Texte
......

Anomalisa : quand le public sort de l’inhumanité des blockbusters
Qu’un film indépendant se fasse remarquer, dans notre ère de cinéma où le blockbuster reprend sa place, c’est déjà quelque chose en soi. Mais que celui-ci soit un film d’animation pour adultes, et l’exploit est encore plus louable. Mais qu’en plus il soit exceptionnel, et alors c’est l’apothéose. Aujourd’hui, et pour une sortie en salles demain, on parle d’Anomalisa…
Alors qu’il est en ville pour une intervention très attendue, Michael Stone, en proie à un mal étrange qui lui fait voir le monde entier avec le même visage et la même voix, s’ennuie. Mais il entend une nuit une voix différente, celle d’une femme. Une anomalie.
Réalisé par Charlie Kaufman (le scénariste d’Eternal Sunshine on the Spotless Mind) et Duke Johnson, ce film aux multiples récompenses est encore un autre moyen de dire que le stop motion reste la meilleure manière de faire de l’animaton dite artisanale. Et un autre pied de nez à ceux qui considère ce type de cinéma, animé, comme un sous-cinéma, destiné aux plus jeunes. Fort de sa créativité, Anomalisa porte bien son nom et en dit plus que beaucoup de films « normaux », et ce sur bien des thèmes.

......

Consignes
1: Reproduisez intégralement le texte sur Anomalisa, sans rien y modifier.
2: Restituez à l'identique les lignes de la liste, de celle qui contient « Task: Tap the service menu list icon » jusqu'à la fin de la liste incluse, et uniquement celles-ci, en omettant les images.
Le texte et la liste ne proviennent pas de la même source.

......

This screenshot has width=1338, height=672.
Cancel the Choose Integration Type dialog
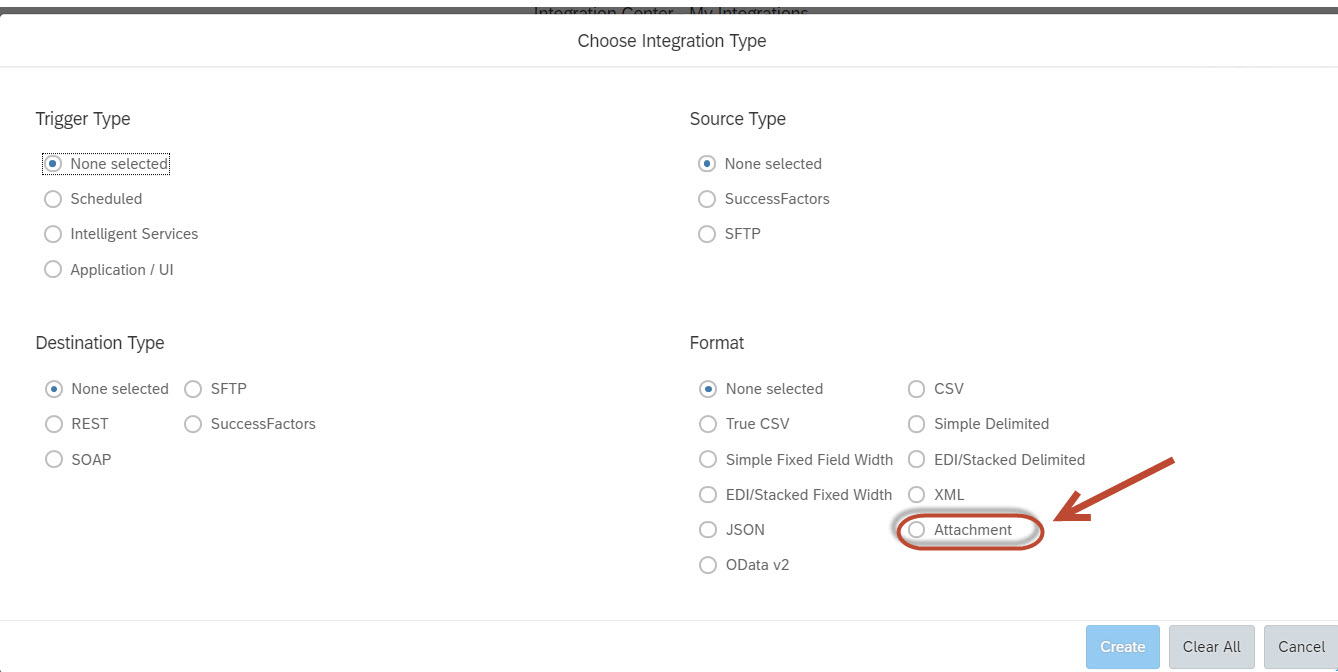(1301, 647)
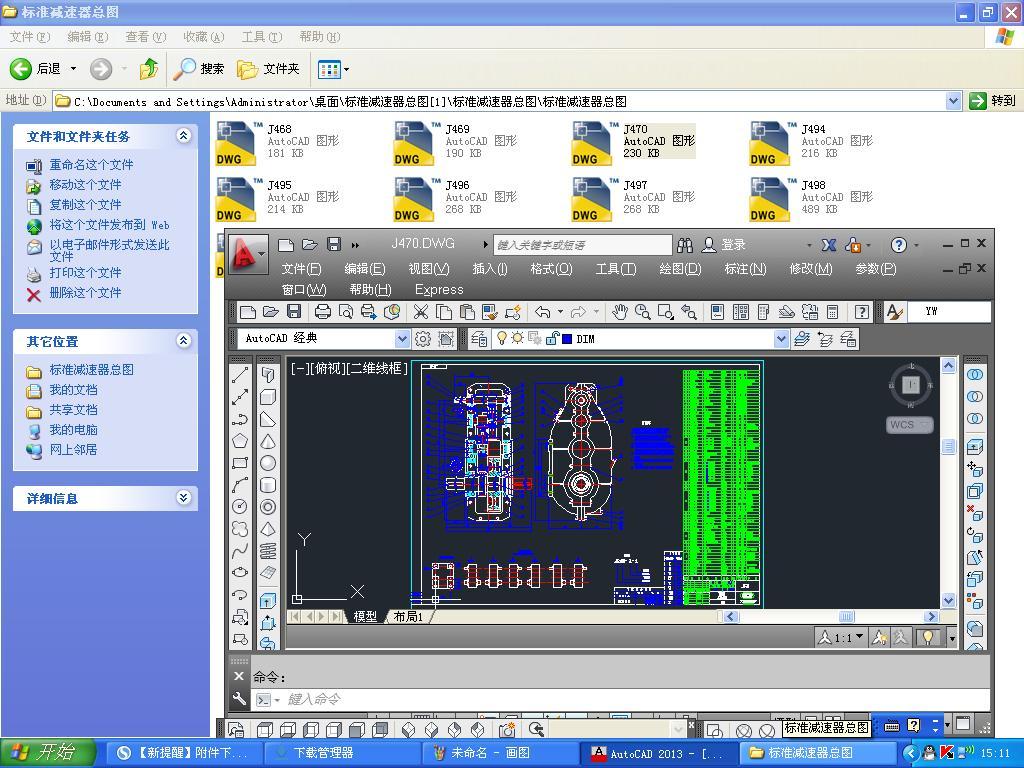
Task: Click the DIM layer blue color swatch
Action: click(x=567, y=339)
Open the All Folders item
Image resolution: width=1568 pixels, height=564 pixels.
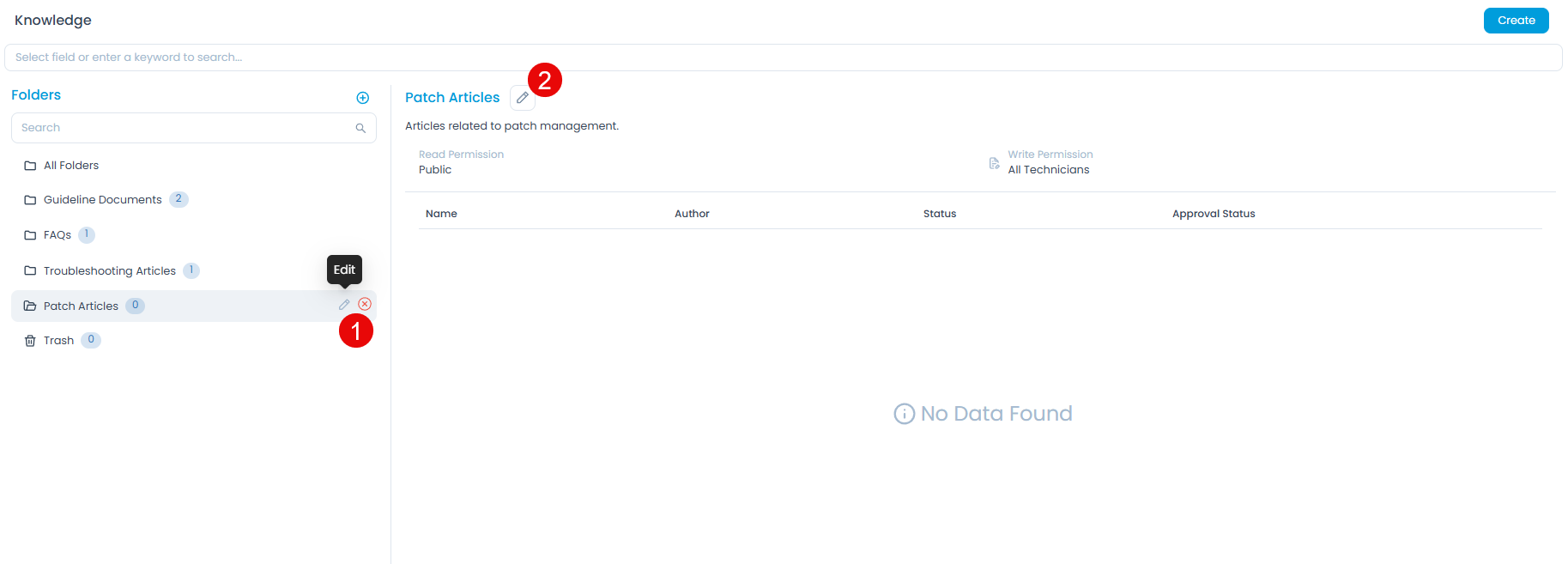(x=71, y=166)
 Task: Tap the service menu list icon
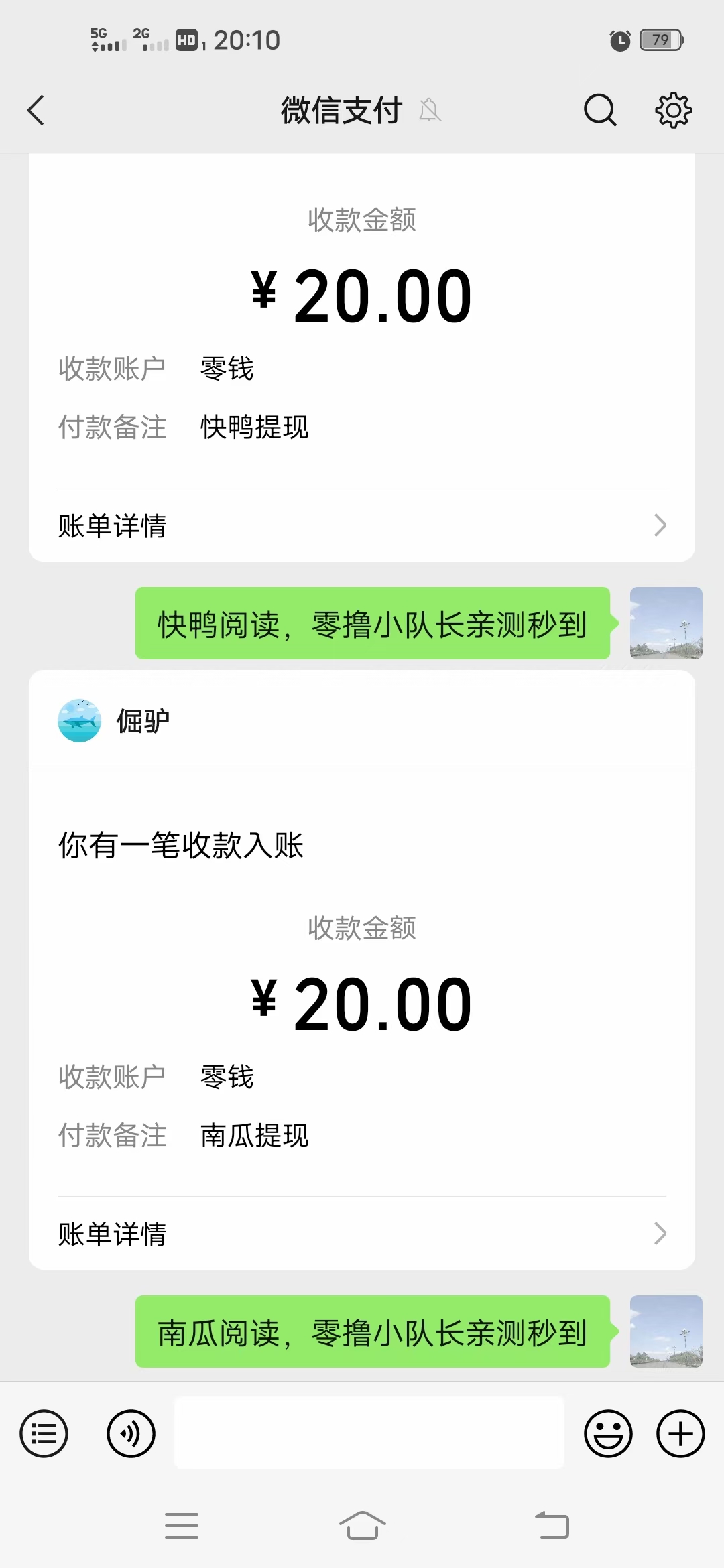click(44, 1434)
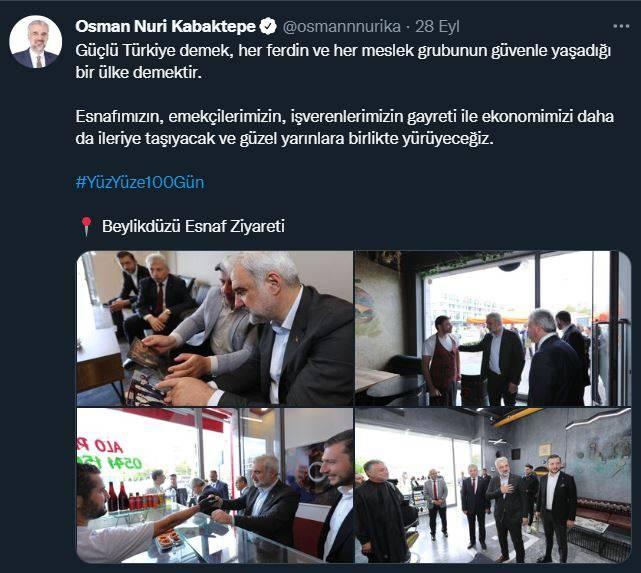Open the #YüzYüze100Gün hashtag

coord(140,182)
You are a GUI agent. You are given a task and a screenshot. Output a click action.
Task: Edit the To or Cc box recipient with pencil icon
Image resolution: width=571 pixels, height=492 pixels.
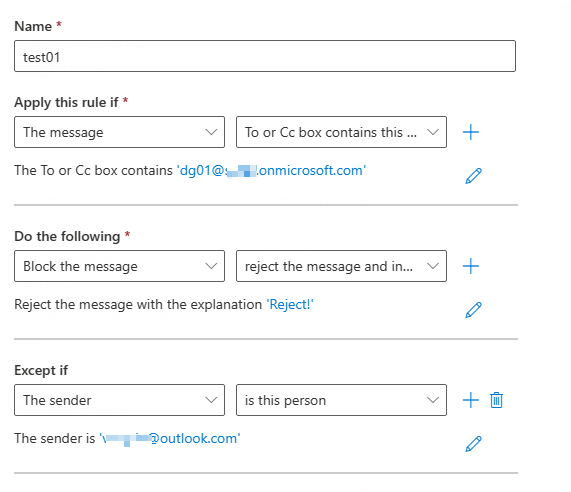[473, 176]
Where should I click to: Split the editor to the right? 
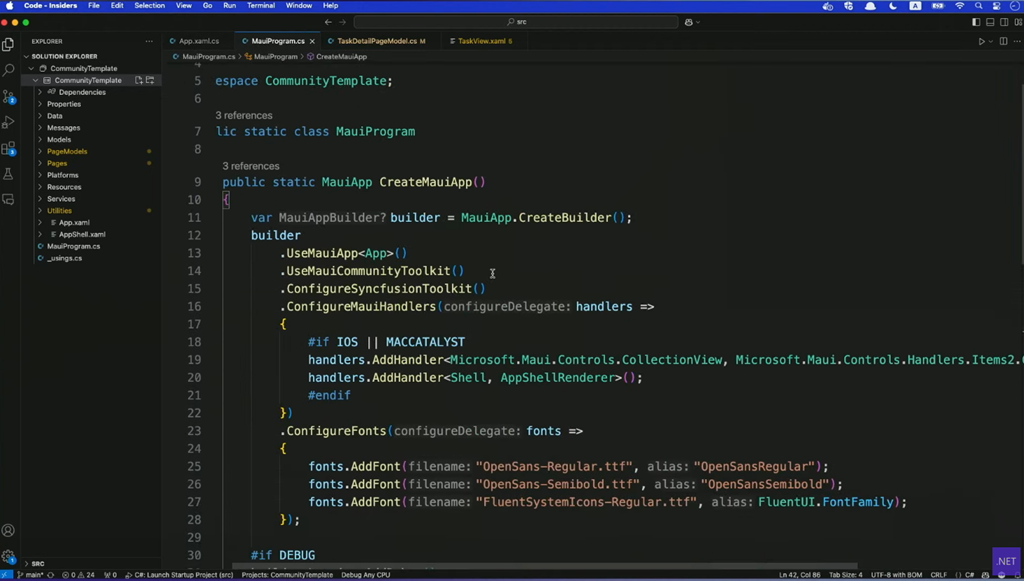[1003, 41]
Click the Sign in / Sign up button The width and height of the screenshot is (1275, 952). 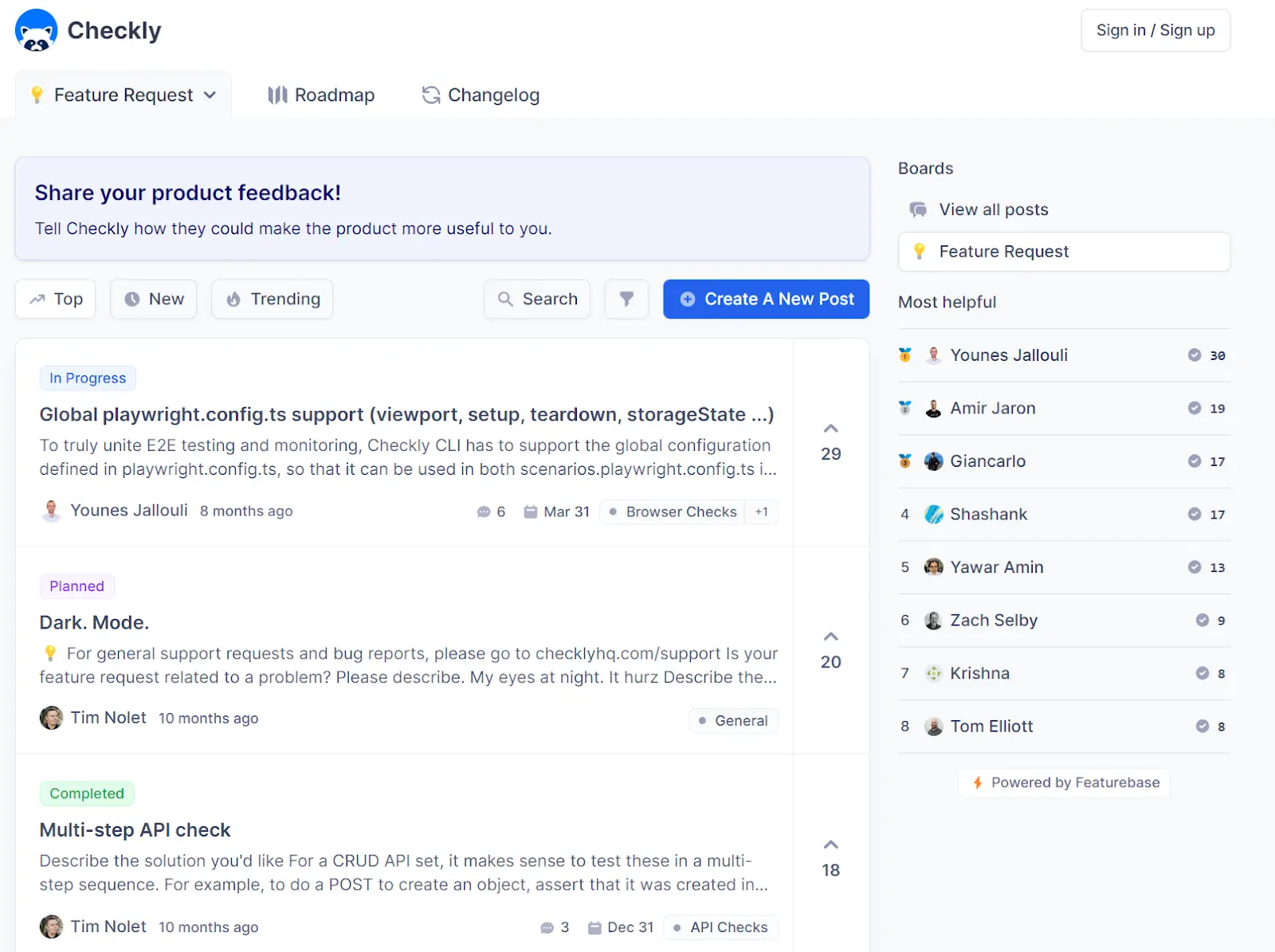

......

Résultats obtenus
1:
Anomalisa : quand le public sort de l’inhumanité des blockbusters
Qu’un film indépendant se fasse remarquer, dans notre ère de cinéma où le blockbuster reprend sa place, c’est déjà quelque chose en soi. Mais que celui-ci soit un film d’animation pour adultes, et l’exploit est encore plus louable. Mais qu’en plus il soit exceptionnel, et alors c’est l’apothéose. Aujourd’hui, et pour une sortie en salles demain, on parle d’Anomalisa…
Alors qu’il est en ville pour une intervention très attendue, Michael Stone, en proie à un mal étrange qui lui fait voir le monde entier avec le même visage et la même voix, s’ennuie. Mais il entend une nuit une voix différente, celle d’une femme. Une anomalie.
Réalisé par Charlie Kaufman (le scénariste d’Eternal Sunshine on the Spotless Mind) et Duke Johnson, ce film aux multiples récompenses est encore un autre moyen de dire que le stop motion reste la meilleure manière de faire de l’animaton dite artisanale. Et un autre pied de nez à ceux qui considère ce type de cinéma, animé, comme un sous-cinéma, destiné aux plus jeunes. Fort de sa créativité, Anomalisa porte bien son nom et en dit plus que beaucoup de films « normaux », et ce sur bien des thèmes.

2:
 Task: Tap the service menu list icon
click(44, 1434)
Open the #YüzYüze100Gün hashtag

coord(140,182)
You are a GUI agent. You are given a task and a screenshot. Output a click action.
Task: Edit the To or Cc box recipient with pencil icon
Image resolution: width=571 pixels, height=492 pixels.
[473, 176]
Where should I click to: Split the editor to the right? 
[1003, 41]
Click the Sign in / Sign up button The width and height of the screenshot is (1275, 952). 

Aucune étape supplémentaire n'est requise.